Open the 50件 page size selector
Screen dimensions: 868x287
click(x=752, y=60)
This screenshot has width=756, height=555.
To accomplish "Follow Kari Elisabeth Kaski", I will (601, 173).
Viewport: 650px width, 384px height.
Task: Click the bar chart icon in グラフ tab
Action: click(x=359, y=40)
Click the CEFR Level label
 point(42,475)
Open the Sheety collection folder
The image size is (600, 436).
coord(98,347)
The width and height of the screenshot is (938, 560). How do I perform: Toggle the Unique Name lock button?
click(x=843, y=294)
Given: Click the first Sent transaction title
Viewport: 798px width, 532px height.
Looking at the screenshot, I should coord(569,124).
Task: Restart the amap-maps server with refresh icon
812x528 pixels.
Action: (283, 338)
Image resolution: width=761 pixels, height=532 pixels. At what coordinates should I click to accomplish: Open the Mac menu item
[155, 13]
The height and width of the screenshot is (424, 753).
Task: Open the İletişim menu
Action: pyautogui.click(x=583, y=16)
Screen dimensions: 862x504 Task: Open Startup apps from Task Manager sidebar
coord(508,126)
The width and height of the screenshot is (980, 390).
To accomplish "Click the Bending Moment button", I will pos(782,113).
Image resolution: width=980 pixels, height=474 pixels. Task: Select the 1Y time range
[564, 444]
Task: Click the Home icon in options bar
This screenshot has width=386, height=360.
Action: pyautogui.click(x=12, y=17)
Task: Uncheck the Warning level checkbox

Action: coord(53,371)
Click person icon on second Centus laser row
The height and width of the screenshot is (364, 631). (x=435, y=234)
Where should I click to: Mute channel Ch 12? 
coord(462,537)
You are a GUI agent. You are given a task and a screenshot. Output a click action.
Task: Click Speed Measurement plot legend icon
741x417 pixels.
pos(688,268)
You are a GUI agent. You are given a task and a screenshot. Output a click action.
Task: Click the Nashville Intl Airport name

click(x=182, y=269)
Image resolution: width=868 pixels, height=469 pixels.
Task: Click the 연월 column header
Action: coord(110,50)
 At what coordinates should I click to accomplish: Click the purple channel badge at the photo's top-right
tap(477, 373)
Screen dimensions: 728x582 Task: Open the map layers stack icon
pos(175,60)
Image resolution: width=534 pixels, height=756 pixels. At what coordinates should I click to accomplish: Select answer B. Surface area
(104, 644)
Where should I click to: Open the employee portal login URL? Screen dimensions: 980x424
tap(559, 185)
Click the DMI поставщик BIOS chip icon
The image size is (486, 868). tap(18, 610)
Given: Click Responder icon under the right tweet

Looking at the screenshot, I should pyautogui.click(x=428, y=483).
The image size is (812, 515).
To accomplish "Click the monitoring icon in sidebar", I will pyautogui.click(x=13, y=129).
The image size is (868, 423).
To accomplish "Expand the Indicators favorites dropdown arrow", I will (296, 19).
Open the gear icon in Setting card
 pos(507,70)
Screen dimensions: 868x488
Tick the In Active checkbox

----

**ASSIGNED TASK**. All lines of the data above must be repeated exactly.

**ANSWER SPACE**.
Open the 50件 page size selector
Screen dimensions: 868x287
click(x=752, y=60)
This screenshot has width=756, height=555.
To accomplish "Follow Kari Elisabeth Kaski", I will (601, 173).
Viewport: 650px width, 384px height.
Task: Click the bar chart icon in グラフ tab
Action: click(x=359, y=40)
Click the CEFR Level label
 point(42,475)
Open the Sheety collection folder
The image size is (600, 436).
coord(98,347)
The width and height of the screenshot is (938, 560). How do I perform: Toggle the Unique Name lock button?
click(x=843, y=294)
Given: Click the first Sent transaction title
Viewport: 798px width, 532px height.
Looking at the screenshot, I should coord(569,124).
Task: Restart the amap-maps server with refresh icon
812x528 pixels.
Action: (283, 338)
Image resolution: width=761 pixels, height=532 pixels. At what coordinates should I click to accomplish: Open the Mac menu item
[155, 13]
The height and width of the screenshot is (424, 753).
Task: Open the İletişim menu
Action: pyautogui.click(x=583, y=16)
Screen dimensions: 862x504 Task: Open Startup apps from Task Manager sidebar
coord(508,126)
The width and height of the screenshot is (980, 390).
To accomplish "Click the Bending Moment button", I will pos(782,113).
Image resolution: width=980 pixels, height=474 pixels. Task: Select the 1Y time range
[564, 444]
Task: Click the Home icon in options bar
This screenshot has width=386, height=360.
Action: pyautogui.click(x=12, y=17)
Task: Uncheck the Warning level checkbox

Action: coord(53,371)
Click person icon on second Centus laser row
The height and width of the screenshot is (364, 631). (x=435, y=234)
Where should I click to: Mute channel Ch 12? 
coord(462,537)
You are a GUI agent. You are given a task and a screenshot. Output a click action.
Task: Click Speed Measurement plot legend icon
741x417 pixels.
pos(688,268)
You are a GUI agent. You are given a task and a screenshot. Output a click action.
Task: Click the Nashville Intl Airport name

click(x=182, y=269)
Image resolution: width=868 pixels, height=469 pixels.
Task: Click the 연월 column header
Action: coord(110,50)
 At what coordinates should I click to accomplish: Click the purple channel badge at the photo's top-right
tap(477, 373)
Screen dimensions: 728x582 Task: Open the map layers stack icon
pos(175,60)
Image resolution: width=534 pixels, height=756 pixels. At what coordinates should I click to accomplish: Select answer B. Surface area
(104, 644)
Where should I click to: Open the employee portal login URL? Screen dimensions: 980x424
tap(559, 185)
Click the DMI поставщик BIOS chip icon
The image size is (486, 868). tap(18, 610)
Given: Click Responder icon under the right tweet

Looking at the screenshot, I should pyautogui.click(x=428, y=483).
The image size is (812, 515).
To accomplish "Click the monitoring icon in sidebar", I will pyautogui.click(x=13, y=129).
The image size is (868, 423).
To accomplish "Expand the Indicators favorites dropdown arrow", I will (296, 19).
Open the gear icon in Setting card
 pos(507,70)
Screen dimensions: 868x488
Tick the In Active checkbox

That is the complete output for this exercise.